──────── INPUT

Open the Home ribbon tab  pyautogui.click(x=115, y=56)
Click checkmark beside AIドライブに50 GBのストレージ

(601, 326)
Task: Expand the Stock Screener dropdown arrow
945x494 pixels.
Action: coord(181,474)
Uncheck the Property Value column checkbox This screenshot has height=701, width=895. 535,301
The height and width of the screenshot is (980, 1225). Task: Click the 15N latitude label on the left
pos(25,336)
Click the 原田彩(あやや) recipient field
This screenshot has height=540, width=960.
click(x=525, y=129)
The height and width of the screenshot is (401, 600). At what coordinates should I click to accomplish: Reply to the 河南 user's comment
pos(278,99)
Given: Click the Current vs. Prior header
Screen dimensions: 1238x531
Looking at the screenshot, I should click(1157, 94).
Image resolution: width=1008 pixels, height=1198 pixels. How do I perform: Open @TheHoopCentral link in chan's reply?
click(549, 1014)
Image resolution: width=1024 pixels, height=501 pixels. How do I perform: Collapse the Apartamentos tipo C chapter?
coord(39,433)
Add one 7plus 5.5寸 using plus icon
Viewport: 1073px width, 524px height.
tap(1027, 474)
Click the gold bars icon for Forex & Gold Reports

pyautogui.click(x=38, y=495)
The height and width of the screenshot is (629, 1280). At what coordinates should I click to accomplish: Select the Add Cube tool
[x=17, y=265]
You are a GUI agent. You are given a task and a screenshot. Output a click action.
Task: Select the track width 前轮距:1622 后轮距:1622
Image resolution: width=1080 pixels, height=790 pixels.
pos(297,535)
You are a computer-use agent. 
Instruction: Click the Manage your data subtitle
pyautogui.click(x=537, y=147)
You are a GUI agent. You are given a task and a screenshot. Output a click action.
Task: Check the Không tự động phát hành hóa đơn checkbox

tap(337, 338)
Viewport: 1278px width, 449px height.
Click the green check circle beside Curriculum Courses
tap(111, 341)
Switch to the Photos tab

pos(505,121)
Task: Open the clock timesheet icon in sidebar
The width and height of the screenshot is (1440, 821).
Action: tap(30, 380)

────────────────

**AIM OF THE EXERCISE**
When the line with "Image resolution: width=1008" is reached in the data above, begin copying, and stop after the line with "Task: Select the"; copy each line exactly, both ends included.

**WRITTEN RESPONSE**
Image resolution: width=1008 pixels, height=1198 pixels. How do I perform: Open @TheHoopCentral link in chan's reply?
click(549, 1014)
Image resolution: width=1024 pixels, height=501 pixels. How do I perform: Collapse the Apartamentos tipo C chapter?
coord(39,433)
Add one 7plus 5.5寸 using plus icon
Viewport: 1073px width, 524px height.
tap(1027, 474)
Click the gold bars icon for Forex & Gold Reports

pyautogui.click(x=38, y=495)
The height and width of the screenshot is (629, 1280). At what coordinates should I click to accomplish: Select the Add Cube tool
[x=17, y=265]
You are a GUI agent. You are given a task and a screenshot. Output a click action.
Task: Select the track width 前轮距:1622 后轮距:1622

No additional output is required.